Considerado a contrapartida do americano Walt Whitman no referente ao simbolismo e nascimento da poesia moderna, por incorporar diversos elementos da realidade e da vida e paradigmas do próprio autor em suas obras, Baudelaire começou arrepiando já em tenra idade, quando foi expulso de um dos mais renomados colégios de Paris por se recusar a mostrar um bilhete que lhe fora passado por um colega. Foi enviado pelo padrasto para uma temporada na Índia aos 19 anos, onde deveria viver sob a batuta de tutores austeros para corrigir seus modos viciosos - mas nunca chegou lá, conseguiu fugir escondido e, de volta a Paris, viveu em bares e bordéis até atingir a maioridade e ter acesso à herança do pai, que só não foi completamente dilapidada na esbórnia pois sua mãe conseguiu processá-lo na justiça como filho pródigo, incapaz de gerir seus bens, que passaram a ser controlados por um tabelião.

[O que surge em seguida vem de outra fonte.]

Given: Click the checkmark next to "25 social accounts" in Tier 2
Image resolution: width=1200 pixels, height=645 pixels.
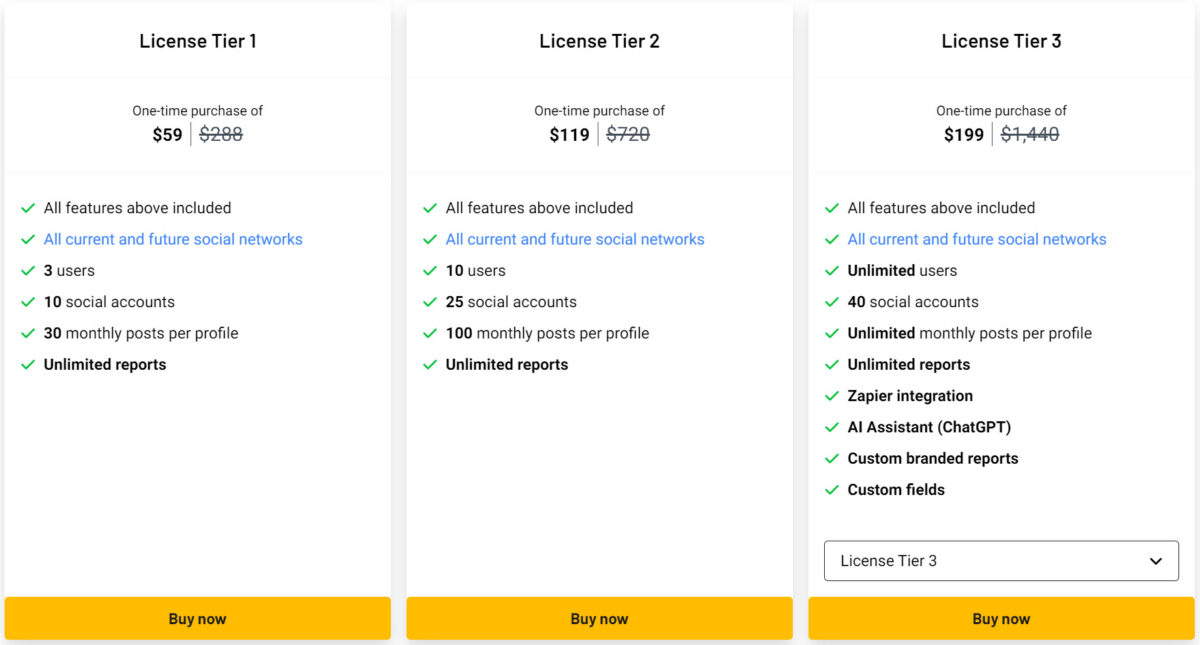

Às voltas com Jeanne Duval, uma decadente atriz haitiana que foi morar em Paris em 1842, musa de Baudelaire e com quem ele manteve um longo e conturbado romance durante vinte anos, ele lança aquela que é considerada a sua obra-prima em 1857, o escandaloso 'As Flores do Mal': revolucionária coleção de 100 poemas do autor que inauguram o estilo simbolista, e versam sobre temas como o pecado, o desejo, os vícios e o erotismo intenso - em suma, tudo o que Baudelaire vivia, mas de forma incrivelmente poética. O livro é considerado uma das obras mais ultrajantes da França, e acaba sendo censurado e retirado de circulação pelas autoridades: Baudelaire é condenado a pagar 300 francos de multa, e a editora Poulet-Malassis, mais 100, levando o seu dono à falência e a um auto imposto exílio.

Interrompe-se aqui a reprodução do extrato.